During the past 5 years, Celia and Jack Tucker have evolved their western Victorian farm into a productive, regenerative, mixed agriculture operation, with 750ha of crops and 3,000 dorper ewes.

Story + Photos Ken Eastwood

On an undulating Beckom wheat paddock greener than a golf course, a giant R4045 sprayer folds out its huge arms for its first ever run on a Rhynie Pastoral property. A very recent purchase, it will enable timely and targeted applications of compost extract and specific minerals that sap tests reveal each crop needs, rather than constant large applications of urea used by other farmers – one key in the regenerative approach taken by this 1,450ha sheep and cropping enterprise in the Western District.

At the controls of the highly automated, GPS-controlled machine is cropping manager Taylor Leeson, watched from the sidelines by his wife Jayde and excited young son Walt. Taylor was grateful to join the small family team at Rhynie Pastoral 3 years ago.

“When we moved up into this area 15 years ago, none of this regenerative stuff was talked about,” he says. “I was working on high-input farms and I started to think, ‘Is this the way forward for growing our food?’ The huge amount of insecticides and fungicides used. On one farm I was working on they started growing field tomatoes, and you can’t grow them without killing everything except the tomato. I just don’t think it’s a very viable system.

“It’s not an easy transition though – there’s a big paradigm shift in your own head. The end goal is to regenerate a system, so we focus on what’s right and help that, and then everything else just melts away. Instead of saying, ‘The crop’s got insects we’ve got to kill those insects’, we look at why, and focus on getting the plants healthy.”

Much like the beautifully balanced 36.6m boom arms splayed either side of the sprayer, the approach at Rhynie Pastoral is about balance in every part of the operation: from the soils, which are now thriving with nutrient- and water-holding microfungi, to the 50/50 balance between sheep and cropping, a balance between conservation and production, and the treatment of the thousands of dorpers and people. Written into the business plan is an acceptance that massively reduced inputs will mean lower yields, but also to provide an environment that “promotes healthy and happy people”, alongside “a better work life balance” and “a holiday each year”.
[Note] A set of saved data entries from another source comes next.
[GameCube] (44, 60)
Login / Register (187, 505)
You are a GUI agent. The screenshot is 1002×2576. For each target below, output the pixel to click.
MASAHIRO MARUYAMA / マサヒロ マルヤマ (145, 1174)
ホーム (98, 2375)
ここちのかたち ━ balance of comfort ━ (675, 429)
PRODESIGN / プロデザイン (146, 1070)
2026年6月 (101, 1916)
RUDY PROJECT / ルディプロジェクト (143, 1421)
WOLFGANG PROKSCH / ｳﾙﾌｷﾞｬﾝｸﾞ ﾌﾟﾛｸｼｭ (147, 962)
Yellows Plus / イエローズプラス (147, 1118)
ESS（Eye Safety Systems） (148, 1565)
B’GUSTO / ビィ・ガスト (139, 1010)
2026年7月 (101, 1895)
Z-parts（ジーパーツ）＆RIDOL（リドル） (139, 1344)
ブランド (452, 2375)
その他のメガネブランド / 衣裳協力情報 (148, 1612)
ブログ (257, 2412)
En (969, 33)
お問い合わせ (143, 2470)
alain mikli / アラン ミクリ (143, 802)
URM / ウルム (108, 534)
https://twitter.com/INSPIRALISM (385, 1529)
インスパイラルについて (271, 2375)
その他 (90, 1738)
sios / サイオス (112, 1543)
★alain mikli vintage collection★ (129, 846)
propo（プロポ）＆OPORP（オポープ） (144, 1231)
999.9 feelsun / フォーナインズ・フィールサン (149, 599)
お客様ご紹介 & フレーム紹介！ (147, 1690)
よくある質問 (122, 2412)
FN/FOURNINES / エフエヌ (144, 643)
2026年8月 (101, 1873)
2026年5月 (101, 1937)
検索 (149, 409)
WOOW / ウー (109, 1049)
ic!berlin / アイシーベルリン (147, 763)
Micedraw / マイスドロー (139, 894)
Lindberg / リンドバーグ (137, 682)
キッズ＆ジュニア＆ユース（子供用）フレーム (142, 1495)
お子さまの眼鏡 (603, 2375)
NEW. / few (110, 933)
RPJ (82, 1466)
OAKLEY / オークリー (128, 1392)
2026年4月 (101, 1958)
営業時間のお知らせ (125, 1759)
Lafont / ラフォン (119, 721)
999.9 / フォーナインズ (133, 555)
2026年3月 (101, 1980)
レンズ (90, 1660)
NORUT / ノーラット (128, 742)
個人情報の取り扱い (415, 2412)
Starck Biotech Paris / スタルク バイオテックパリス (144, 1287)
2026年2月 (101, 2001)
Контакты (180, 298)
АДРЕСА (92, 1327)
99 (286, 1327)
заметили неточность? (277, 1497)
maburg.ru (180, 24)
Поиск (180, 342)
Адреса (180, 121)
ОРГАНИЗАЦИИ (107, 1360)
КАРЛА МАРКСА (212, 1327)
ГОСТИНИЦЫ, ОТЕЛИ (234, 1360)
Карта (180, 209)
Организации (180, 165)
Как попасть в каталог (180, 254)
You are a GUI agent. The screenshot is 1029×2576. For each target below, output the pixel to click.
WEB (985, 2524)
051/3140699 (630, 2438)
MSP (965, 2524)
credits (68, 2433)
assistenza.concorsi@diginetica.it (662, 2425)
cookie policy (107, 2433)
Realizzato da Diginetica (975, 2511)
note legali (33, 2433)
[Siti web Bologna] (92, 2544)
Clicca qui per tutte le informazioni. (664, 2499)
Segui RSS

Jack and Celia ‘CC’ Tucker took over the management of this 737ha family property, Tullyvallin, and several others in their holdings 5 years ago, and the duo talk candidly about making the switch to regenerative agriculture, even while other nearby family members take a different direction. “When you look on social media, a lot of regenerative agriculture people are working on a small scale and it’s pretty easy to pick a hole in their models if you want to,” Jack says. “But we are full-scale farming.”